Simon Brockwell

Personal information
- Full name: Simon Brockwell
- Born: 27 December 1956 (age 68)

Playing information
- Position: Centre, Lock, Second-row
Club
| Years | Team | Pld | T | G | FG | P |
| 1981–87 | North Sydney | 104 | 26 | 0 | 0 | 87 |
| 1985–86 | Leigh | 11 | 4 | 0 | 0 | 16 |
|  | Total | 115 | 30 | 0 | 0 | 103 |
Representative
| Years | Team | Pld | T | G | FG | P |
| 1980 | NSW Country | 1 | 0 | 0 | 0 | 0 |
- Source:

= Simon Brockwell =

Australian rugby league footballer and administrator

Simon Brockwell is an Australian former rugby league footballer who played in the 1970s and 1980s. He played for North Sydney in the New South Wales Rugby League (NSWRL) competition. Brockwell also played for Leigh in England.

==Background==
Brockwell represented NSW Country in 1980 before signing with Norths for the 1981 season.

==Playing career==
Brockwell made his first grade debut for North Sydney in round 1 1981 against South Sydney at Redfern Oval which ended in a 22-7 victory with Brockwell scoring a try. Brockwell ended the season as the club's top try scorer with 10 tries.

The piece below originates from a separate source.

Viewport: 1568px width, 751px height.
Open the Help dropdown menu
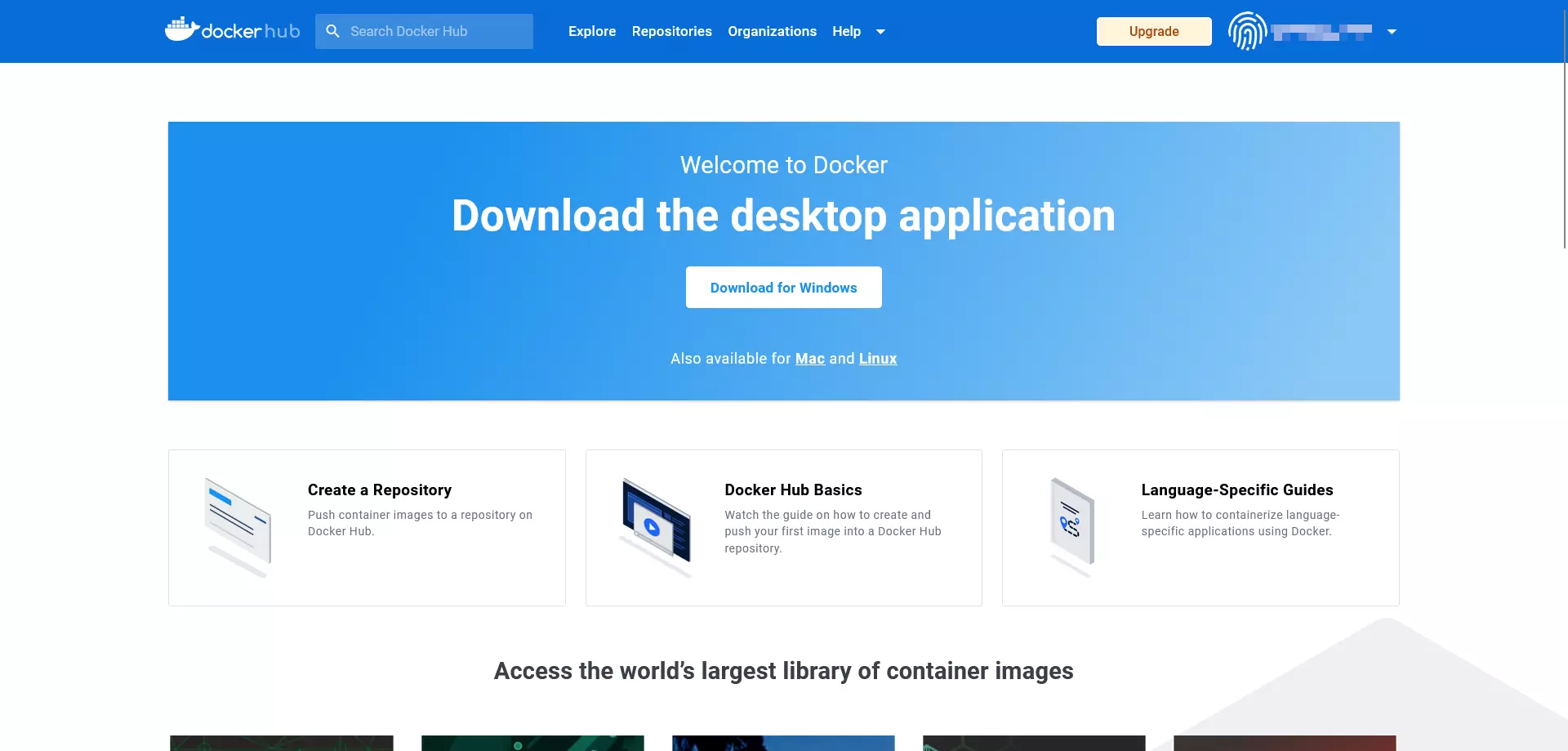click(x=847, y=31)
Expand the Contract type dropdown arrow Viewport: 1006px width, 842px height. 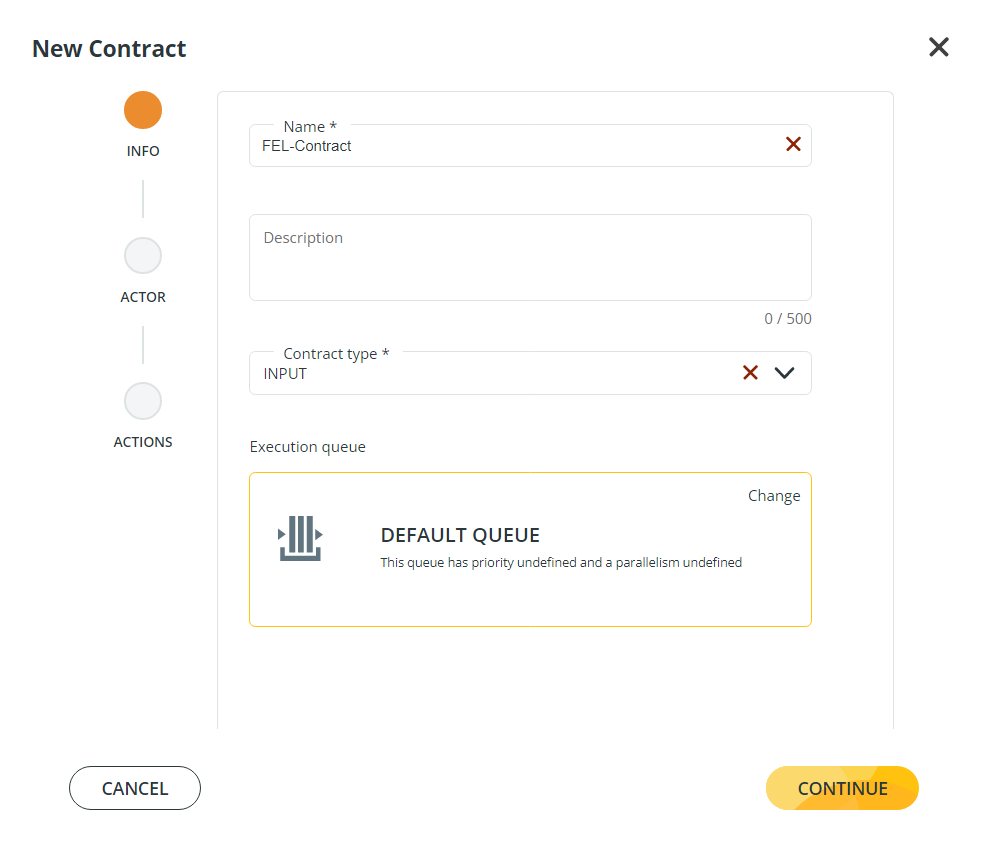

In 1982, Norths had one of the best seasons finishing third on the table. Brockwell played in both finals games as Norths crashed out in the semi-finals against Eastern Suburbs.

During the off season in Australia, Brockwell signed a contract to play with English side Leigh. Brockwell returned to Australia with Norths and played in the club's 1986 finals loss against Balmain at the Sydney Cricket Ground. Brockwell played one finals season for the club in 1987 before retiring.